# Records supplied:
___

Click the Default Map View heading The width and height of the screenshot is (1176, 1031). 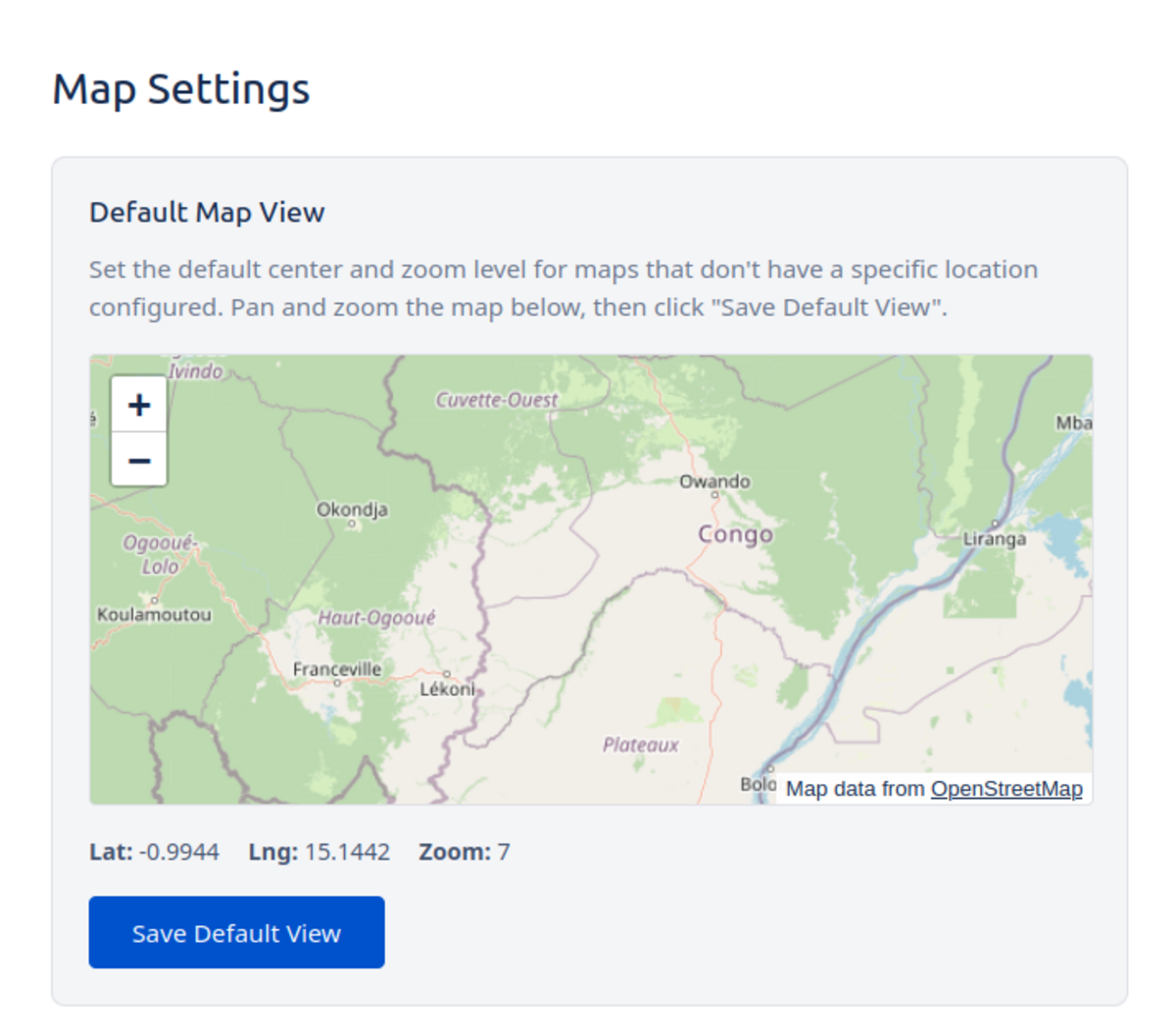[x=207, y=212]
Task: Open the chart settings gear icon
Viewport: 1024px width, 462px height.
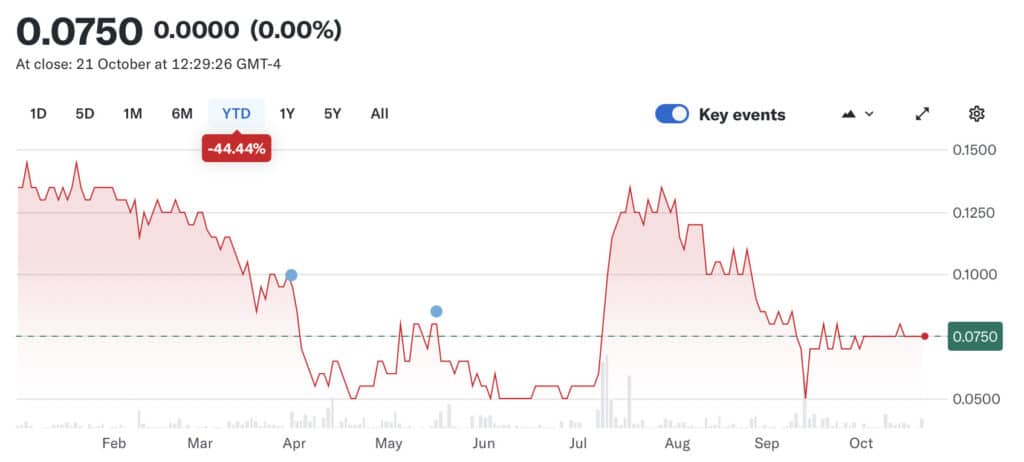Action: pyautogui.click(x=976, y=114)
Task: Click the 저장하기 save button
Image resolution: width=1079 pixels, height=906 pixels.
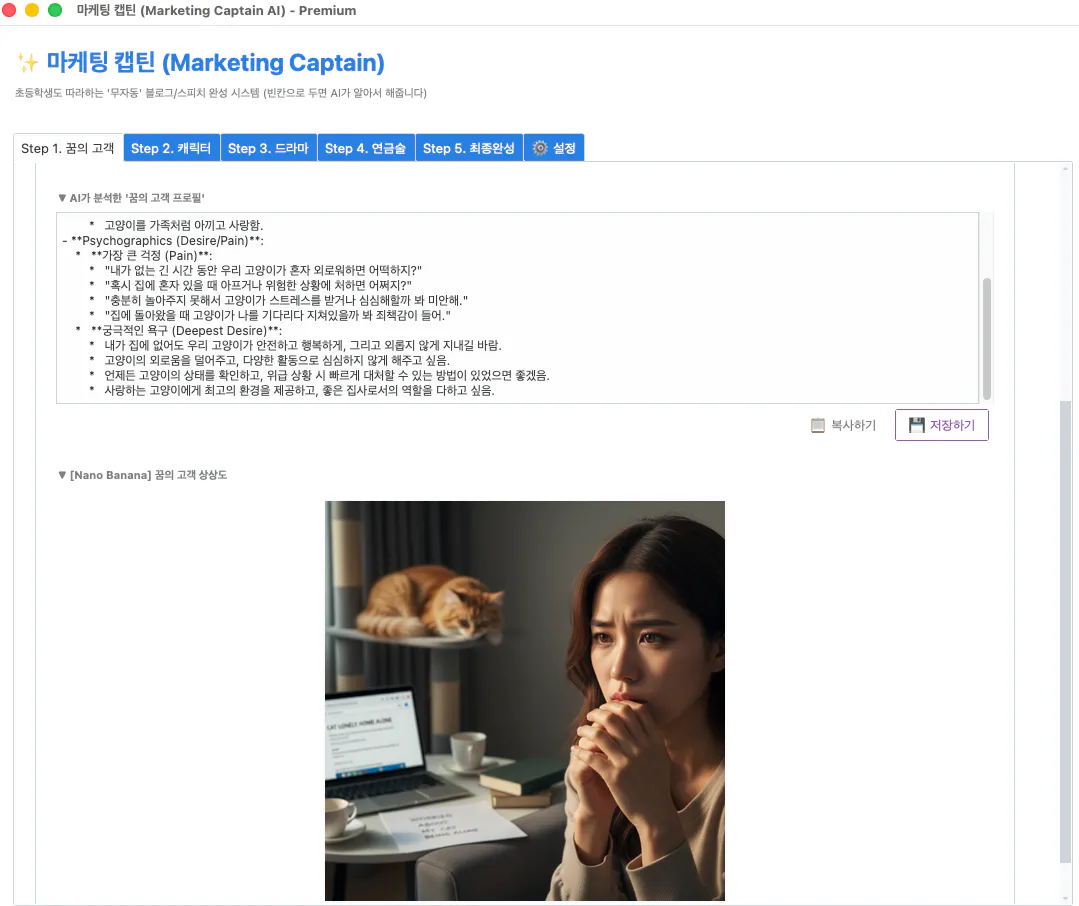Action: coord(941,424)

___

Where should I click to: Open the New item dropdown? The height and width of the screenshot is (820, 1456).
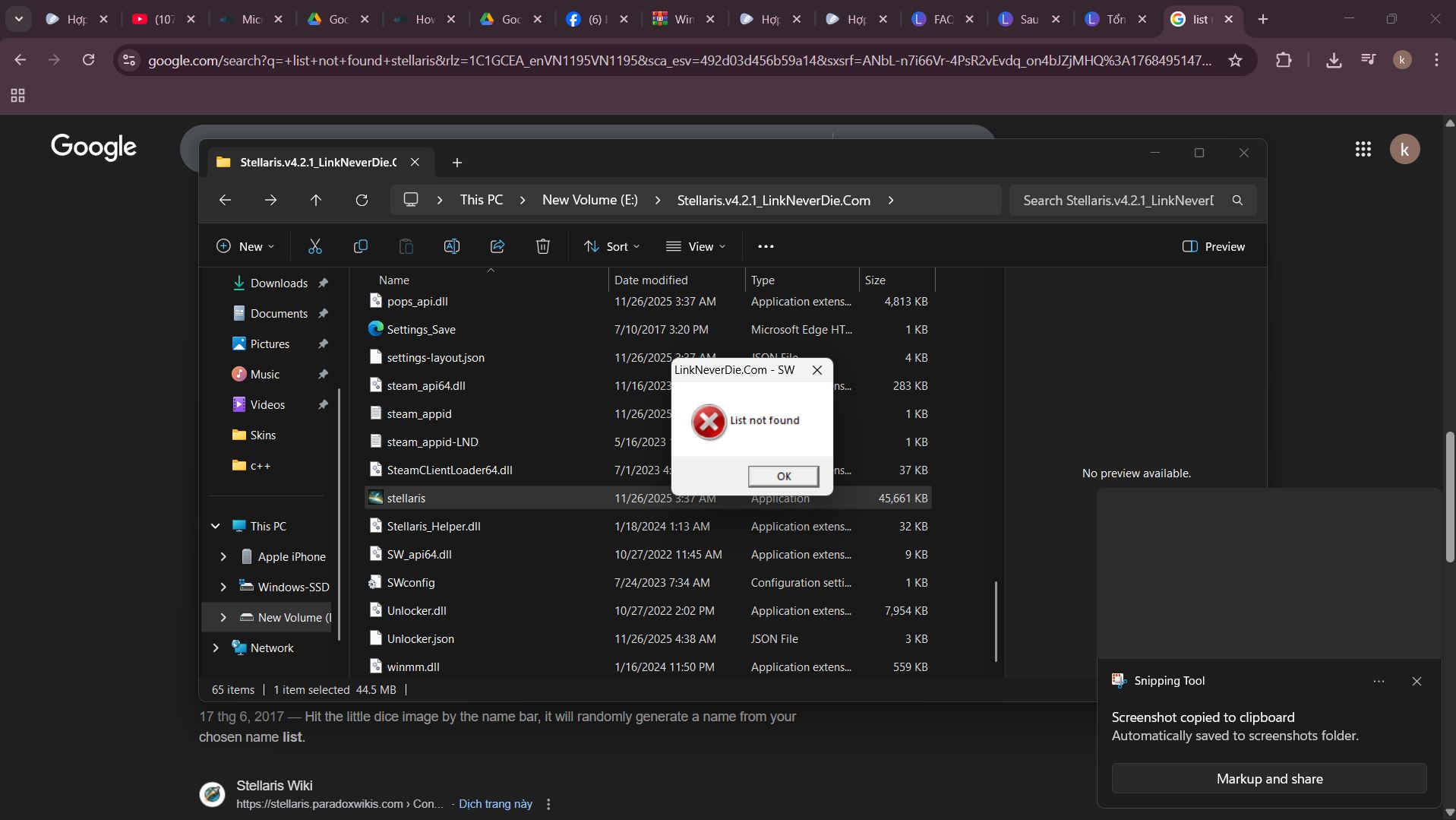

___

Return, from the data, each line where the string "Task" occurs.

# Reply to the exercise:
Task: Open the chart settings gear icon
Task: Click the 저장하기 save button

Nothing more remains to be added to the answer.